Good news for employers: The U.S. Department of Labor has abandoned its inflexible, six-part test for determining whether interns qualify as employees (see old test in box below). Those rules from 2010 said internships at for-profit companies “will most often be viewed as employment.”

In its place, the DOL in January 2018 issued a new, more flexible test that makes it easier to legally create unpaid internship programs as long as the answers to seven questions show (on balance) that the intern benefits more from the relationship than the employer does.

This new “primary beneficiary” test make it vital that employers establish clear written policies and agreements that structure the program so that all seven factors lean toward an internship.

The new seven-question test focuses on the “economic realities” of internships. The purpose isn’t to earn money but to receive educational experience that schooling doesn’t provide.
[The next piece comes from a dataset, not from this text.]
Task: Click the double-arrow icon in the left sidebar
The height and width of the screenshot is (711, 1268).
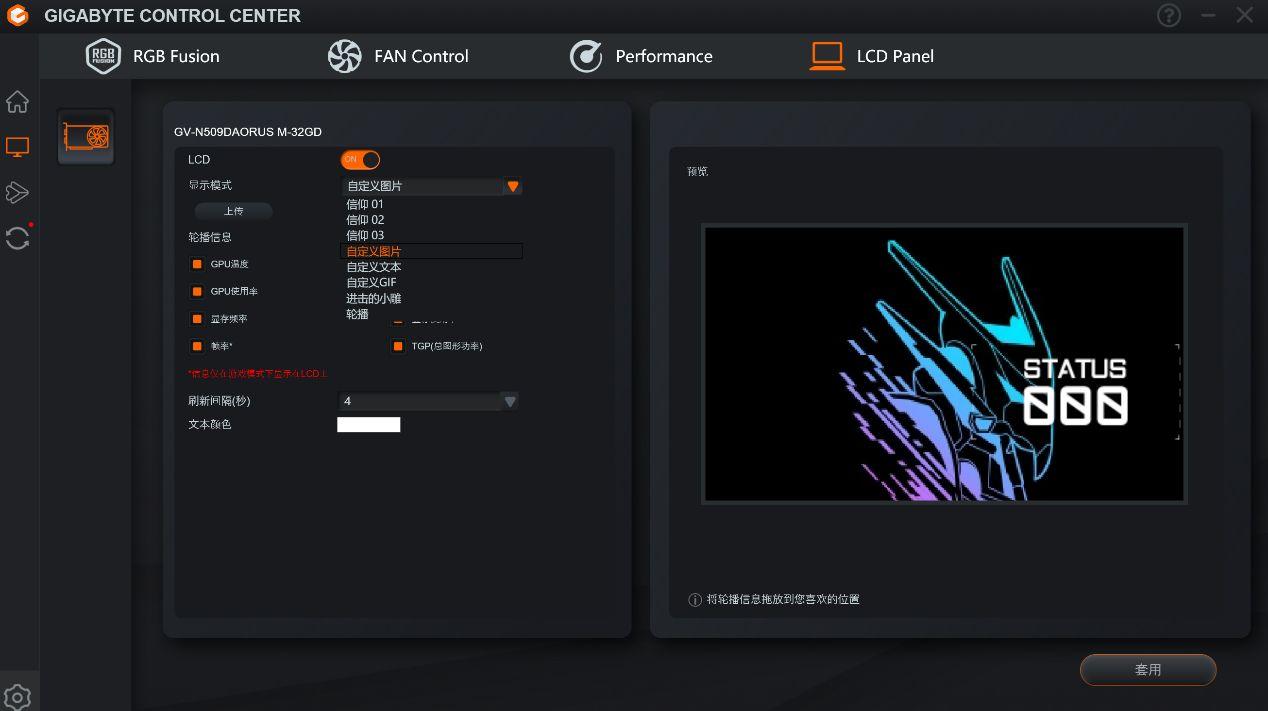Action: [x=18, y=192]
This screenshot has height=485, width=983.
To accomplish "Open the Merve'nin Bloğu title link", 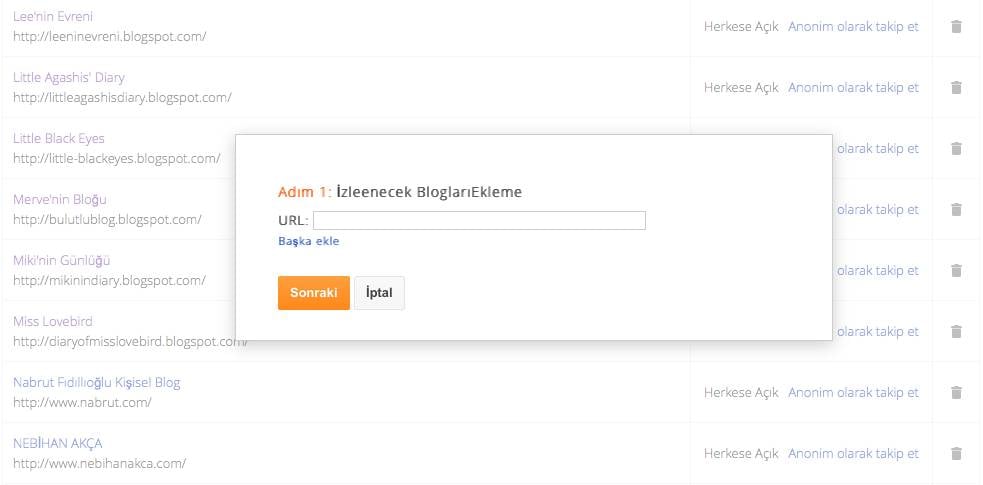I will pos(60,199).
Going forward, to consider whether a person is an intern or employee, the DOL and courts will consider the extent to which:

1. The intern and the employer clearly understand that there is no expectation of compensation.

2. The internship provides training similar to that available in an educational environment.

3. The internship is tied to the intern’s formal education by integrated coursework or receipt of academic credit.

4. The internship timing corresponds to the academic calendar.

5. The internship lasts only as long as beneficial learning takes place.

6. The intern’s work complements, rather than displaces, the work of paid employees.

7. The intern and employer understand the internship is conducted without entitlement to a paid job at the internship’s end.

In recent years, courts have seen a wave of lawsuits from interns demanding pay. Several circuits had rejected the DOL’s inflexible, all-or-nothing approach, favoring some version of this primary-beneficiary test. This new DOL seven-question test aims to conform to those court rulings.

The DOL says courts have described the “primary beneficiary test” as a flexible test, and no single factor is determinative. Accordingly, whether an intern or student is an employee under the FLSA necessarily depends on the unique circumstances of each case.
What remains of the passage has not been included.